Antagonistic property of buprenorphine for putative ϵ-opioid receptor-mediated G-protein activation by β-endorphin in pons/medulla of the μ-opioid receptor knockout mouse

β-Endorphin is a non-selective opioid peptide which binds μ-, δ- and putative ϵ (β-endorphin-sensitive non-μ-, non-δ- and non-κ 1-)-opioid receptors. We have previously reported that β-endorphin-produced G-protein activation is mediated by the stimulation of both μ- and putative ϵ-opioid receptors. The present study was designed to further characterize this putative ϵ-opioid receptor-mediated G-protein activation in the pons/medulla membrane obtained from mice lacking μ-opioid receptor, using a guanosine-5′- O-(3-[ 35S]thio)triphosphate ([ 35S]GTPγS)-binding assay. β-Endorphin and the μ-opioid receptor agonist [ D-Ala 2,N-MePhe 4,Gly-ol 5]enkephalin (DAMGO) increased the [ 35S]GTPγS binding in a concentration-dependent manner (0.001–10 μM), and at 10 μM β-endorphin and DAMGO produced approximately 250 and 120% increases of [ 35S]GTPγS binding in the pons/medulla membrane obtained from wild-type mice, respectively. In the pons/medulla membrane obtained from μ-opioid receptor knockout mice, β-endorphin-stimulated [ 35S]GTPγS binding was only partially attenuated and a more than 100% increase by 10 μM β-endorphin still remained, while DAMGO failed to produce any increase in [ 35S]GTPγS binding. The residual increase in [ 35S]GTPγS binding by 10 μM β-endorphin in μ-opioid receptor knockout mice was partially but significantly attenuated by the putative ϵ-opioid receptor partial agonist β-endorphin (1–27), but not by the δ-opioid receptor antagonist naltrindole or the κ 1-receptor antagonist norbinaltorphimine.

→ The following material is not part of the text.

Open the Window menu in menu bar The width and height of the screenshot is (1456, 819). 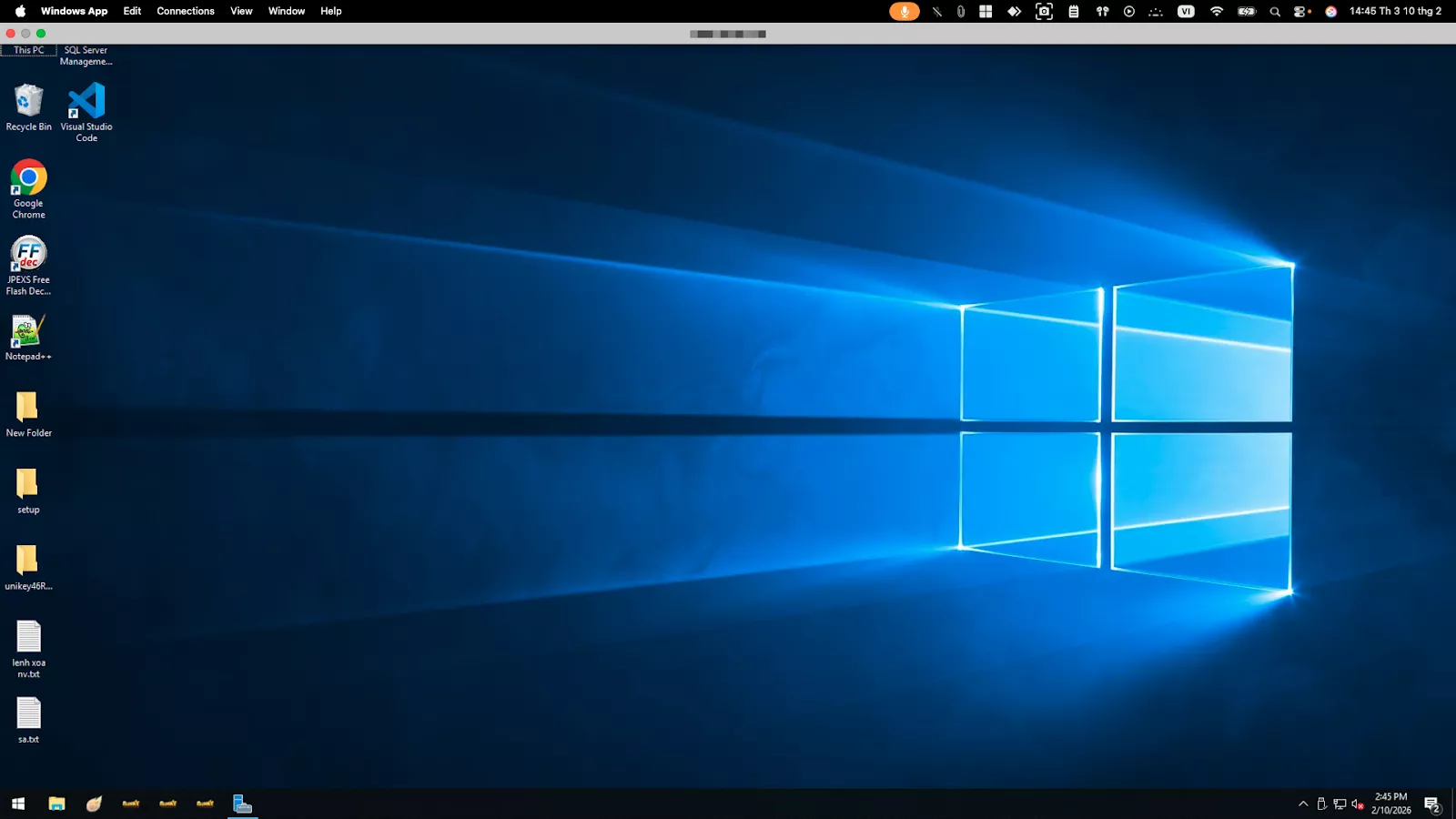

Furthermore, buprenorphine significantly attenuated the residual increase in [ 35S]GTPγS binding by 10 μM β-endorphin in μ-opioid receptor knockout mice. The present results indicate that β-endorphin activates G-protein by stimulation of putative ϵ-opioid receptors in the condition lacking the μ-opioid receptor, and buprenorphine acts as an antagonist for putative ϵ-opioid receptors in this condition.